Economics

Countries Who Receive the Least ODA Per Capita

While some developing countries receive foreign financial aid, international and internal issues cause places like Venezuela and Iran to receive far lower levels of assistance.

Development assistance from external sources, also referred to as foreign aid, has long been an important issue in today's society. The risk of supporting countries and governments who may be corrupt is an ever-present one any time a country opts to lend aid to another. No matter the good intentions behind such actions, risk is always present for countries who choose to lend such help that their debtors will ultimately fail to deliver on the promise of financial restitution in times to come. Furthermore, countries promising Official Development Assistance (ODA) do not always deliver on their promises to those who stand in need of such aid and are depending upon the promise of it.

The Importance of ODA in Domestic and Foreign Affairs

The primary goal of lending developmental aid to another country is to help lessen poverty and enhance the development of the economic situation of the countries who are in need of assistance. Net Official Development Assistance (ODA) includes the most important parts that make up such aid. When the net ODA is given based on per capita distribution, it typically will consist of the disbursement of loans made on concessional terms. Under these terms, the net of the repayments of the principal and the grants by official agencies which are members of the Development Assistance Committee (DAC) will be regulated by fellow members of that same committee. There may also be international institutions involved, as well non-DAC states. The purpose, regardless of the DAC affiliation of the recipient, is to initially ensure the enhancement of economic development and the overall welfare of the countries and territories of those who are to receive ODA by members of the DAC list.
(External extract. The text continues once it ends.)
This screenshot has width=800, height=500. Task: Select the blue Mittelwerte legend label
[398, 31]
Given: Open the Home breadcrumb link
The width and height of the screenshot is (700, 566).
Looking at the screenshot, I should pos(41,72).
The figure is calculated by, then, dividing the net ODA received by the midyear estimation of the population of the receiving state. ODA includes such items as loans with grant elements with a percentage of at least 25 percent as well, with a discount rate of 10 percent also being calculated as part of this figure. Unfortunately, some of the countries who have made a promise to assist haven't kept that promise. The risk may be due to the idea that some of that countries who need to optimize their economy never actually use it for that purpose. At times, a misappropriation of funds may take place, among other common reasons for shortcomings.

Countries with Markedly Low Net per Capita ODA

The country with the lowest relative ODA today is without question Indonesia, with $0.21 USD/received per capita in annual ODA. Coming in second is Argentina, at $0.73 USD/received per capita in annual ODA. The top 5 is rounded out by Venezuala, Iran, and Panama, at $1.16, $1.70, & $1.78 received per capita in annual ODA, respectively. A common theme among most of the countries in the bottom 25 is that they generally have a high degree of strife in governmental affairs. This includes poor international diplomacy that has left them with few allies to source aid from, and internal conflicts that leave other nations hesitant to proffer assistance for fear that funds will be misallocated or otherwise lost amidst the turmoil.
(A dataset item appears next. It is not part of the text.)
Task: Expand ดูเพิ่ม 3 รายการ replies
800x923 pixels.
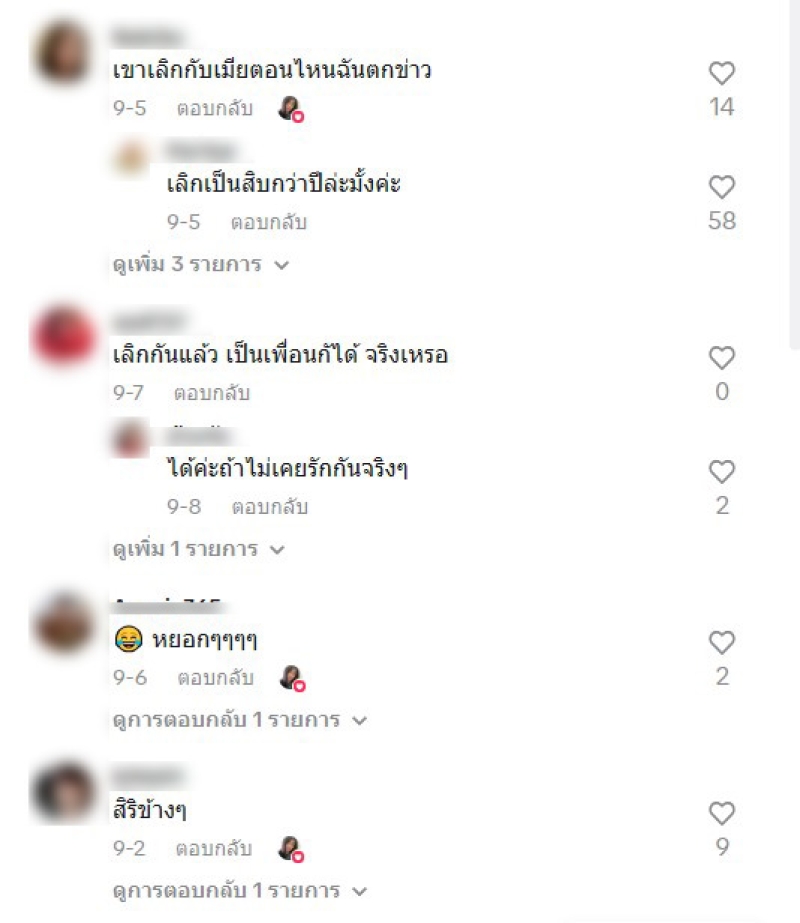Action: point(201,264)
Pakistan: A Case Study in ODA

Among the countries with low levels of net official development assistance per capita today, we see the state of Pakistan in 23rd place, receiving $11.94 annually per capita in ODA. After Pakistan was created in 1947, the United States promised to assist in the economic development of the country, and began to offer aid for social welfare, military defense, and infrastructural purposes alike. Between 1951 and 2011, the United States has given the Pakistan access to funds of over $60 billion. However, more recently, the figure has declined and assistance offered to Pakistan has arrived at a much slower pace. The United States had decided to make an attempt to renew the ODA's structure to help facilitate matters in Pakistan's economy and development. Regardless, the ultimate result relies upon Congressional approval for such requests to be fulfilled.
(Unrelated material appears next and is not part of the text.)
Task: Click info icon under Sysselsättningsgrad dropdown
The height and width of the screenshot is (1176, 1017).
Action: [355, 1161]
How Can We Improve ODA Internationally?

When money is given to a country in need, the country then has to form a system in which to spend the money to their greatest benefit. Countries such as Pakistan have attempted to meet this challenge by appropriating the funds they do have to their advantage. When corruption and natural disasters occur, however, such challenges become even more difficult. The protection of a country domestically by means of providing internal security for all citizens is a factor as well.

Countries with the smallest net official development assistance per capita have many challenges when their financial activities are set into motion. The country which lends the money wants to ensure that the funds will be wisely utilized, spent in the best possible way to optimize the economy. For those countries who are recipients of ODA funding, there are often complications in determining where to allocate the funds for the same reason. Initially, countries on both sides of the equation do indeed aspire to reach the same goal. The challenge, then, often comes down to putting the most beneficial plan in place to ensure that improvements will occur for countries who are in need of assistance.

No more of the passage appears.